Elisa Avalle · Fondatrice et spécialiste en dermocosmétique

À l'université, à Barcelone, nous l'appelions la chimiophobie. Entre professionnels, on en parle depuis des années. Le cas de cet été marque le moment où elle est sortie de nos discussions et a commencé à causer de vrais dégâts.

Langhe, 19 août 2026

Qu'est-ce que la chimiophobie ?

C'est la peur de la chimie en tant que telle, indépendamment de ce dont on parle. Cela semble être un problème académique, mais il se mesure. Une étude publiée dans Risk Analysis en 2019 a montré que la majorité des gens ignorent que les substances naturelles et celles de synthèse répondent aux mêmes principes toxicologiques, et que l'expression elle-même « substance chimique » évoque principalement des associations négatives.
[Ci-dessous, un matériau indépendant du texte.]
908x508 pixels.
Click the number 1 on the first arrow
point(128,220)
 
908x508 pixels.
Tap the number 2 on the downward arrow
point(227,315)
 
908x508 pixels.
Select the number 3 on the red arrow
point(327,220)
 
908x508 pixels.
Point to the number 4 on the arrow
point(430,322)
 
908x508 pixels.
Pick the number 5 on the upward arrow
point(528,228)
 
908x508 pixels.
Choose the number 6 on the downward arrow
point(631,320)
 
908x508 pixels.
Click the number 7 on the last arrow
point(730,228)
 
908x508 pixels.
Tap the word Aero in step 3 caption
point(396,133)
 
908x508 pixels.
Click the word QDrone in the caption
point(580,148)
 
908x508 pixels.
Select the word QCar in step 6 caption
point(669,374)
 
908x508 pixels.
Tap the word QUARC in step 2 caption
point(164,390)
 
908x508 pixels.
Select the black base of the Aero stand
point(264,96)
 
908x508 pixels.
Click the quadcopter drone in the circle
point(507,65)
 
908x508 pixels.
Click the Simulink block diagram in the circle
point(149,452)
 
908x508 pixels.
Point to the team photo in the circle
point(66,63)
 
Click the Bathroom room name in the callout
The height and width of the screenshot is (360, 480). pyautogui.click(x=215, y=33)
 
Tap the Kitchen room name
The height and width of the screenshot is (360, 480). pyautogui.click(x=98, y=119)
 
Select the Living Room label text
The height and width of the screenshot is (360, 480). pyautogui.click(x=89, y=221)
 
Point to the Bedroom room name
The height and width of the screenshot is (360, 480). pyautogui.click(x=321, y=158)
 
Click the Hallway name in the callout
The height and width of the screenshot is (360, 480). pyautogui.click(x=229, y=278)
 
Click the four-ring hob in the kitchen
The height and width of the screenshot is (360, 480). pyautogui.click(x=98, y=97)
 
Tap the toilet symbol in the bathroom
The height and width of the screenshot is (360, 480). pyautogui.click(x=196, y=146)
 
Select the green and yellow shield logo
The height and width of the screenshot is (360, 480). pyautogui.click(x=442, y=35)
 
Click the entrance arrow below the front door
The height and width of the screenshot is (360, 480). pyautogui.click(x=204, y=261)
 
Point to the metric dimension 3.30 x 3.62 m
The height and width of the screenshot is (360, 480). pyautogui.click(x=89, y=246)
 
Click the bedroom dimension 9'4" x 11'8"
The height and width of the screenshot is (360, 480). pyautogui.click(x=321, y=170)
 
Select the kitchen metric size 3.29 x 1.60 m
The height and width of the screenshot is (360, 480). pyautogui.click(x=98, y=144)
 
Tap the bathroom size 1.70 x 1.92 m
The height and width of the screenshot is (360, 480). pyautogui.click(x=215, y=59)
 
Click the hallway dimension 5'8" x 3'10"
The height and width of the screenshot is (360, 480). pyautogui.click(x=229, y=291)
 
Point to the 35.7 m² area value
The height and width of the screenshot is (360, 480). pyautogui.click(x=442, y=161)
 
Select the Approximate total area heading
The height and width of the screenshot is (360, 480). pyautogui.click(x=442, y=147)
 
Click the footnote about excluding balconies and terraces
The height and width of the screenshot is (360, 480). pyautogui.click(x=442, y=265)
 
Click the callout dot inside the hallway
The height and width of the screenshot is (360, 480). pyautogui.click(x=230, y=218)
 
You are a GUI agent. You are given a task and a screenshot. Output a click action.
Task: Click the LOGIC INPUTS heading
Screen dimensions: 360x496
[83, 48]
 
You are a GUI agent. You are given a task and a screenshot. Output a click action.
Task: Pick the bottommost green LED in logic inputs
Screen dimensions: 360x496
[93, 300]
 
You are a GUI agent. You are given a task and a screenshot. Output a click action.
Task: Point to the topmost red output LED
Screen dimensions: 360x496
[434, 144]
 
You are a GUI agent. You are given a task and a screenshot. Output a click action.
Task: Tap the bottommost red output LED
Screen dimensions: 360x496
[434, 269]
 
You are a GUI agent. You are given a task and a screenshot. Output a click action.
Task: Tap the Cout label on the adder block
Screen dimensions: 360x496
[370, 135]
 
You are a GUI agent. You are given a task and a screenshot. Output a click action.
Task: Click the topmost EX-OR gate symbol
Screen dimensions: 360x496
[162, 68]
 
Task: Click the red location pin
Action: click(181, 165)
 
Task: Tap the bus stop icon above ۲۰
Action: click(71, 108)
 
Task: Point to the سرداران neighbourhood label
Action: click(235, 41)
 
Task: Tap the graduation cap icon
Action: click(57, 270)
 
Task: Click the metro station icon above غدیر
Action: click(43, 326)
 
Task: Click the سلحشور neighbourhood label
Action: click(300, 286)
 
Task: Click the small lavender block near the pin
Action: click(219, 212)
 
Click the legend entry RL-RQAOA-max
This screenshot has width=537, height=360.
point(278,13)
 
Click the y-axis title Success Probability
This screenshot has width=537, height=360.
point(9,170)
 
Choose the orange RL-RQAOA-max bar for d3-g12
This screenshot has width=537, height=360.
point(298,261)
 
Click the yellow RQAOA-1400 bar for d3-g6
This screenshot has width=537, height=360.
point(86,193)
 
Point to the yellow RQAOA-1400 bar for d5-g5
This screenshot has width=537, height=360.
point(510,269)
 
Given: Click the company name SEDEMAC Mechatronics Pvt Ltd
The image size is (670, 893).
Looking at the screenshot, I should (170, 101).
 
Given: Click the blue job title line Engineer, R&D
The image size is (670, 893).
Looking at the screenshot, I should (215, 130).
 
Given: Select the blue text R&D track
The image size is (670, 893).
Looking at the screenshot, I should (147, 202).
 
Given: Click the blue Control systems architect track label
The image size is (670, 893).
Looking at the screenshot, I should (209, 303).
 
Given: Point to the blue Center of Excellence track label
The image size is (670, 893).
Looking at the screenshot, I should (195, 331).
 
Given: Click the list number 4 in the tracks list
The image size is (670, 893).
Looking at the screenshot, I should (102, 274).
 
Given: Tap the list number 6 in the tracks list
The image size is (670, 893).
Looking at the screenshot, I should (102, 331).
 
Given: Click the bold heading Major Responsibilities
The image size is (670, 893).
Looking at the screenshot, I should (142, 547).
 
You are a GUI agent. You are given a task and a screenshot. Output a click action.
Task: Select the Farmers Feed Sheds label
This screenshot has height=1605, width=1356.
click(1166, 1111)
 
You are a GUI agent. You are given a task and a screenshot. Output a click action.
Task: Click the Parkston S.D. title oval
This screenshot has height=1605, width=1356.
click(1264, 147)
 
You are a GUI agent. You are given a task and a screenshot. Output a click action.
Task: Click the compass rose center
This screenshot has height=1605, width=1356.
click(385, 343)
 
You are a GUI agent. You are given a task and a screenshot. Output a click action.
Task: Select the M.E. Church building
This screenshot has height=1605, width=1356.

L'étude identifie deux malentendus récurrents, et ce sont exactement ceux que je retrouve chaque jour en lisant les commentaires sous les publications consacrées aux cosmétiques : l'insensibilité au rapport entre la dose et l'effet, et la sous-estimation de la toxicité des substances d'origine naturelle. En d'autres termes : on pense qu'une substance est bonne ou mauvaise en soi, et on tient pour acquis que si elle provient d'une plante, elle ne peut pas être nocive.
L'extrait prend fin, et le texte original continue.